Note 2 – SUMMARY OF SIGNIFICANT ACCOUNTING POLICIES
Basis of Presentation
The accompanying consolidated financial statements are prepared in accordance with accounting principles generally accepted in the United States of America and pursuant to the rules and regulations of the Securities and Exchange Commission.
Use of Estimates
The preparation of financial statements in conformity with generally accepted accounting principles requires management to make estimates and assumptions that affect the reported amounts of assets and liabilities and the disclosure of contingent assets and liabilities at the date of the financial statements and the reported amounts of revenues and expenses during the reporting period. Actual results could differ from those estimates. Estimates and assumptions are reviewed periodically and the effects of revisions are reflected in the financial statements in the period they are determined.
Cash and Cash Equivalents
Cash and equivalents include cash on hand and cash in time deposits, certificates of deposit and all highly liquid debt instruments with original maturities of three months or less. We maintain cash deposits at banks located in Texas. Deposits at these banks are insured by the Federal Deposit Insurance Corporation up to $250,000. We have not experienced any losses in such accounts and believe we are not exposed to any significant risk on cash and cash equivalents.

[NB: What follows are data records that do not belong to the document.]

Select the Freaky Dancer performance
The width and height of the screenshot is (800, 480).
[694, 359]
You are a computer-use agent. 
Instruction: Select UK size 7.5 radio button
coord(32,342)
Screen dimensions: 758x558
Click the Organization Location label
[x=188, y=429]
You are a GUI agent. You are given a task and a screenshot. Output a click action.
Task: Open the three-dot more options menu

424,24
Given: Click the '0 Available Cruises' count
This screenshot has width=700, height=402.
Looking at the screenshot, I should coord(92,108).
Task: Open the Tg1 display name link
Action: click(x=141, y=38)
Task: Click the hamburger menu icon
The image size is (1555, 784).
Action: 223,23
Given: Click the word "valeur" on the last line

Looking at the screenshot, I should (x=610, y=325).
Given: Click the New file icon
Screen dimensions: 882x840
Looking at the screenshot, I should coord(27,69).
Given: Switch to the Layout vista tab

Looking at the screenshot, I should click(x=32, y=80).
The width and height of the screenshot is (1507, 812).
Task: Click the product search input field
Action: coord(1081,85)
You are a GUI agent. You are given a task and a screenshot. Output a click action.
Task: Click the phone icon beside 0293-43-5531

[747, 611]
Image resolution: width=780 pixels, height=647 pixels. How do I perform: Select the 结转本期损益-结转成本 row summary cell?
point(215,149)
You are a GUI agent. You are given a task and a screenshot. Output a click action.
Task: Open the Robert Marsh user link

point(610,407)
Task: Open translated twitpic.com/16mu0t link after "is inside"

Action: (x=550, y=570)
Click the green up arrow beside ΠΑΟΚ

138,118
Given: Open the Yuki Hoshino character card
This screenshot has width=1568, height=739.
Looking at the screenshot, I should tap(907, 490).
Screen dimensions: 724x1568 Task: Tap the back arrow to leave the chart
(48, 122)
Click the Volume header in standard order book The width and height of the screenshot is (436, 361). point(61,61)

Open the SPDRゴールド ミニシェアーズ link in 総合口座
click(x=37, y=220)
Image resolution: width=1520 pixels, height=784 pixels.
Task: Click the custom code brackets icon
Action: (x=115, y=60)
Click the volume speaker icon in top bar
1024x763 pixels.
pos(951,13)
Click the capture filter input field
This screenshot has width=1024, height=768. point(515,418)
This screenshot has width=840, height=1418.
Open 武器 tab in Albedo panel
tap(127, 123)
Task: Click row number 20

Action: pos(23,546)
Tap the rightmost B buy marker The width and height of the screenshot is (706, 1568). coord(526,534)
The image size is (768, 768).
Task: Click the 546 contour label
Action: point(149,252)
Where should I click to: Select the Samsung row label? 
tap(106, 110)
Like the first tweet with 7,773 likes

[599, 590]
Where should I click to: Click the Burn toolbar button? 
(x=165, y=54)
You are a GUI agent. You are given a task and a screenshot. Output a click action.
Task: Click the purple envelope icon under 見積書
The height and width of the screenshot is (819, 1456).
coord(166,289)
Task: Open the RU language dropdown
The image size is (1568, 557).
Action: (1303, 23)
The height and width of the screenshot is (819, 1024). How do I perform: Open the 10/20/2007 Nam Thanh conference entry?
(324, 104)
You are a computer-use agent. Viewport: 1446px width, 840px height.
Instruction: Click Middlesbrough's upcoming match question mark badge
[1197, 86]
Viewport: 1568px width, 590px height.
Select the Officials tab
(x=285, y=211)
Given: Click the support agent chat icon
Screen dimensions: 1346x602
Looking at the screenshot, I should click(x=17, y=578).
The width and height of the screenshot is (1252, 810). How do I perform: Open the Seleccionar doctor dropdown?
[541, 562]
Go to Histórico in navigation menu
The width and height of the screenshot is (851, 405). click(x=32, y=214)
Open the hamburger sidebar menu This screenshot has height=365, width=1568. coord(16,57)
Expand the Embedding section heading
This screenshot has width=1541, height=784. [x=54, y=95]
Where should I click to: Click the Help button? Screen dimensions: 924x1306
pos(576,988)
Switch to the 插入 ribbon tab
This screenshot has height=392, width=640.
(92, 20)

Allowance for Doubtful Accounts
The Company maintains an allowance for doubtful accounts for estimated losses inherent in its accounts receivable portfolio. In establishing the required allowance, management regularly reviews the composition of accounts receivable and analyzes customer credit worthiness, customer concentrations, current economic trends and changes in customer payment patterns. Reserves are recorded primarily on a specific identification basis. Account balances are charged off against the allowance after all means of collection have been exhausted and the potential for recovery is considered remote. As of June 30, 2015 and 2014, the Company had no allowance for doubtful accounts.
Reportable Segment
The Company has one reportable segment. The Company’s activities are interrelated and each activity is dependent upon and supportive of the other. Accordingly, all significant operating decisions are based on analysis of financial products provided as a single global business.
Revenue Recognition
The Company’s revenue recognition policies are in compliance with Staff Accounting Bulletin 104. Revenue is recognized when persuasive evidence of an arrangement exists, delivery has occurred, the fee is fixed or determinable, and collectability is probable. Revenue generally is recognized net of allowances for returns and any taxes collected from customers and subsequently remitted to governmental authorities.
Cost of Revenue
Cost of revenue consists primarily of outside consultants, commissions, and installed software associated with the delivery of our consulting services.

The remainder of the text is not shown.